→ TASK GOAL:
Say how many lines of the records include the string "will". Nothing else belongs in the answer.

Records from a data source:
------------------------------------------------------------
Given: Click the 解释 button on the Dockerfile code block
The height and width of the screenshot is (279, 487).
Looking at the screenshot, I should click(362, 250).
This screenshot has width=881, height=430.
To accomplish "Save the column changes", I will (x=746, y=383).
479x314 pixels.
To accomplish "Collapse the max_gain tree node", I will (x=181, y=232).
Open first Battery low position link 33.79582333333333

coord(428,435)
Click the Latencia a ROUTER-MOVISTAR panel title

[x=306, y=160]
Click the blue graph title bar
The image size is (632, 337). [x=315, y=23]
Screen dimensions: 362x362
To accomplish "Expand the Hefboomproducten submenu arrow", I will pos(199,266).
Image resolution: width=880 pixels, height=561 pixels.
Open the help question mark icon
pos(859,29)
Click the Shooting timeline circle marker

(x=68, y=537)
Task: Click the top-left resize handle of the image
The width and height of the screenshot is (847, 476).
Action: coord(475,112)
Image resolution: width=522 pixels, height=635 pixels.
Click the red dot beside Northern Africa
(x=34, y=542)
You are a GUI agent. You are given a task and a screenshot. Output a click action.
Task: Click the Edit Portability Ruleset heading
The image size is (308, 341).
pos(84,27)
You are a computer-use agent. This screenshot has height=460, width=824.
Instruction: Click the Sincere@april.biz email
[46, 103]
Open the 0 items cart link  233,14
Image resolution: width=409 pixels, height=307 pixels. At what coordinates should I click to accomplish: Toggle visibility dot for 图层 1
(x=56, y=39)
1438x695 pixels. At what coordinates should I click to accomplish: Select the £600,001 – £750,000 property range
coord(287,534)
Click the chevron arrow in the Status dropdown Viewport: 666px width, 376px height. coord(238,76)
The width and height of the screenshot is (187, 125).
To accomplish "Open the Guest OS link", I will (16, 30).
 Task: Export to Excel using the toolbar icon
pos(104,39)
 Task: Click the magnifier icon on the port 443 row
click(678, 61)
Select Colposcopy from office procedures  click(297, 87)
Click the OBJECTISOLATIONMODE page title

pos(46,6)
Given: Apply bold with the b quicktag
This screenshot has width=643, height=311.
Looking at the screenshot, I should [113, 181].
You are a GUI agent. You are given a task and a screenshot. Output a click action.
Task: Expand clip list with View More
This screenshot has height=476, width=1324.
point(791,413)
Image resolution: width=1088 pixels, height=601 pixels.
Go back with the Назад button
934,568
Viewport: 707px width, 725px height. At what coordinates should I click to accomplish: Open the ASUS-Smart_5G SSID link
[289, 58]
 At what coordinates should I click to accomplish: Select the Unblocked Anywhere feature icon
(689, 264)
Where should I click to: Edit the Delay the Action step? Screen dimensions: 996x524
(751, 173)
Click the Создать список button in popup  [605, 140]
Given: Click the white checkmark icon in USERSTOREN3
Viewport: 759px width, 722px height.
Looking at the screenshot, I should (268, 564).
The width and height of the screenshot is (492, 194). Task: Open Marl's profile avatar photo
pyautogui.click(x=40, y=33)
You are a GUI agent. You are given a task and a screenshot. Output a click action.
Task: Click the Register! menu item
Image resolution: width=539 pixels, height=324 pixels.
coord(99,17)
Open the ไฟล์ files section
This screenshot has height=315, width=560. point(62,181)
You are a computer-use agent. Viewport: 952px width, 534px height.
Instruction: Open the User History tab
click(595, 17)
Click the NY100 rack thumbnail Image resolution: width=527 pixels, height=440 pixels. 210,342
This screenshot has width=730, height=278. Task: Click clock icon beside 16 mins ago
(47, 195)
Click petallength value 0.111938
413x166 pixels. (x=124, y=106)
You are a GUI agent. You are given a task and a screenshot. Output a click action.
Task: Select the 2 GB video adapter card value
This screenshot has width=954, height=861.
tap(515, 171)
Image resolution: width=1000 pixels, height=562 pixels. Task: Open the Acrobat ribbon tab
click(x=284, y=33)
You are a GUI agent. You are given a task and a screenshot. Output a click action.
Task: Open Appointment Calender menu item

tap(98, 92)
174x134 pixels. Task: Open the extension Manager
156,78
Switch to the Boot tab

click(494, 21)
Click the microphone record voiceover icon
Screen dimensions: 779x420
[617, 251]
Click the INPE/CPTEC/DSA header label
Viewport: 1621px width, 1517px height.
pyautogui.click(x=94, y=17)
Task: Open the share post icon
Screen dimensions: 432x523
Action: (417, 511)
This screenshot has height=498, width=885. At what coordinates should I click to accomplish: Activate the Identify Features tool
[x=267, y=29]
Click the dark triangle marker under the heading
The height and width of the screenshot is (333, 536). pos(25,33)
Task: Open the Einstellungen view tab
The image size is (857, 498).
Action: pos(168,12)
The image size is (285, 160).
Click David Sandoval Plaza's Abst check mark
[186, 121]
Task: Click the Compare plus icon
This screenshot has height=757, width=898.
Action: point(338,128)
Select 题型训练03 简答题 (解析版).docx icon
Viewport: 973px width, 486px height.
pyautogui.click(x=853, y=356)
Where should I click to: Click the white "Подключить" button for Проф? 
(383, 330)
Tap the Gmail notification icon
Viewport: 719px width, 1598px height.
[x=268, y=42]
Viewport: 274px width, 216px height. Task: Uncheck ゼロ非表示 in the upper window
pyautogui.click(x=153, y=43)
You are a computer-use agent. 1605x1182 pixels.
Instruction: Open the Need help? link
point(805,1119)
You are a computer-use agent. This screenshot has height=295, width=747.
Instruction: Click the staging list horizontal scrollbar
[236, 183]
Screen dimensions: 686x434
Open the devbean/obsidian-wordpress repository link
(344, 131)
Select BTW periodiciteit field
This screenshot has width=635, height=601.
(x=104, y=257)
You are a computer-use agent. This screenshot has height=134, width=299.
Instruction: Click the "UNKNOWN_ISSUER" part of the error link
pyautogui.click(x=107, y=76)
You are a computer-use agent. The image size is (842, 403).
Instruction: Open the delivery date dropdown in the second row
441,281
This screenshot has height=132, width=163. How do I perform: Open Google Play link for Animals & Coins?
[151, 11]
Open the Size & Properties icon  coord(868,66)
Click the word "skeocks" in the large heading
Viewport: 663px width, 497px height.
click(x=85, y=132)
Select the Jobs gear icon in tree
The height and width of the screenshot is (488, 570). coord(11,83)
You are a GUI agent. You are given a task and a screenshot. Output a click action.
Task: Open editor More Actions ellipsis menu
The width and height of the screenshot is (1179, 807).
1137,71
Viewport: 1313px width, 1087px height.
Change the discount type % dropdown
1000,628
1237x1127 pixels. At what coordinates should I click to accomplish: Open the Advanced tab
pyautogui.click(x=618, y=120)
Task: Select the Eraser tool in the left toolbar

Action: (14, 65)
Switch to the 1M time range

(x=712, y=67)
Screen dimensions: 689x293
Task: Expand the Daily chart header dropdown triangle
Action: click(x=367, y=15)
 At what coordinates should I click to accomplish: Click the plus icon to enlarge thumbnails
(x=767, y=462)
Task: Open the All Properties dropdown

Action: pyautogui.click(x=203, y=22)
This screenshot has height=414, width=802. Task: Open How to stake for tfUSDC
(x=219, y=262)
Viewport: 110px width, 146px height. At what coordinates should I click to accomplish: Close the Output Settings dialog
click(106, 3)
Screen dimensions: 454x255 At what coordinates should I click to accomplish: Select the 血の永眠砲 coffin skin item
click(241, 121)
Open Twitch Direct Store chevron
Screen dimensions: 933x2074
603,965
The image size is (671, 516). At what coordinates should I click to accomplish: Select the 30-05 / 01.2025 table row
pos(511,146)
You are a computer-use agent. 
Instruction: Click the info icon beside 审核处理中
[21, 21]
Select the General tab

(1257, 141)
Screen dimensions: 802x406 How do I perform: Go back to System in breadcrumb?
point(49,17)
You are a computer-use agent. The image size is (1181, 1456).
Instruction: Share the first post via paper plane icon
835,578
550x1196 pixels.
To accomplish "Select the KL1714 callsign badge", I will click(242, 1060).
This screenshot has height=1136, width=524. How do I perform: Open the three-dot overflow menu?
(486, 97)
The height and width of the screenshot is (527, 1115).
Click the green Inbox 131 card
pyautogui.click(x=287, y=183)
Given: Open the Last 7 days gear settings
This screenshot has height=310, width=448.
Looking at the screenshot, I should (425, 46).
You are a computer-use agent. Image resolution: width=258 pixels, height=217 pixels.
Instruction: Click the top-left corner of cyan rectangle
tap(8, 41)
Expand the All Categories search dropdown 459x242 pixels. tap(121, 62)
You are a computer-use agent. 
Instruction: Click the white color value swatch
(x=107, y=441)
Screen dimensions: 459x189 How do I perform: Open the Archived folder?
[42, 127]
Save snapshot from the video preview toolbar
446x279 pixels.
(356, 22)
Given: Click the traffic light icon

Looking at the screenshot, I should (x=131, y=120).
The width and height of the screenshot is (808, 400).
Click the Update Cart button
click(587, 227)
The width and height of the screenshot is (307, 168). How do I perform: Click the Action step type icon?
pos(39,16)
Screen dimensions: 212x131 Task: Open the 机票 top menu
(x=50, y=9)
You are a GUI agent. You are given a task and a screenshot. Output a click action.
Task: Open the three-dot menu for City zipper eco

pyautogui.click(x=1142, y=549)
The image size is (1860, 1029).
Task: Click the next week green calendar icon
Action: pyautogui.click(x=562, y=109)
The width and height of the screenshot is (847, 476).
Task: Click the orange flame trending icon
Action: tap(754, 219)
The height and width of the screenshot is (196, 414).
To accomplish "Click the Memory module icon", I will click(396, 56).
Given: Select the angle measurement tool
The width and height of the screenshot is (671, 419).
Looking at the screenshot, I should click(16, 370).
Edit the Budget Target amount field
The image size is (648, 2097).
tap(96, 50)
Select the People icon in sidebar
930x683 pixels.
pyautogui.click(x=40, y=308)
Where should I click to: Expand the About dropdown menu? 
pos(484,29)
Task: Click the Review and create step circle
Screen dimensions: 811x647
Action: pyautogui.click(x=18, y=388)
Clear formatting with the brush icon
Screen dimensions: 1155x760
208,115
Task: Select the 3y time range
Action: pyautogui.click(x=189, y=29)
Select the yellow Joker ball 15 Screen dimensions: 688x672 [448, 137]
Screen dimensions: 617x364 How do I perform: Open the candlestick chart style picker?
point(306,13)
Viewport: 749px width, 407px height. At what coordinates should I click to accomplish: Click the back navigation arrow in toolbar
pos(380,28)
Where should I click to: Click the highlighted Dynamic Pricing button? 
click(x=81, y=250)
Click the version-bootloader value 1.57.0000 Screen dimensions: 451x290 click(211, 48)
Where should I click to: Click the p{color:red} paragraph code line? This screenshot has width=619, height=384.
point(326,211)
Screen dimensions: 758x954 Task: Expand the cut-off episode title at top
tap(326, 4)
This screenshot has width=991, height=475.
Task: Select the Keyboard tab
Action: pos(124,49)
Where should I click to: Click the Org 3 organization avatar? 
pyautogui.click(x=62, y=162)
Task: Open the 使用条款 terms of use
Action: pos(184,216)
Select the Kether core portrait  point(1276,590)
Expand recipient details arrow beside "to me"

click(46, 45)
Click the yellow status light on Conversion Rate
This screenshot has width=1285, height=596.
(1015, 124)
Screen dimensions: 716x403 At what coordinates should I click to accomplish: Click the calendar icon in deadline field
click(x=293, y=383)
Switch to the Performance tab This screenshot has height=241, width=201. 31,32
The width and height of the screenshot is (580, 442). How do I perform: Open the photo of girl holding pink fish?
------------------------------------------------------------
→ TASK ANSWER:
6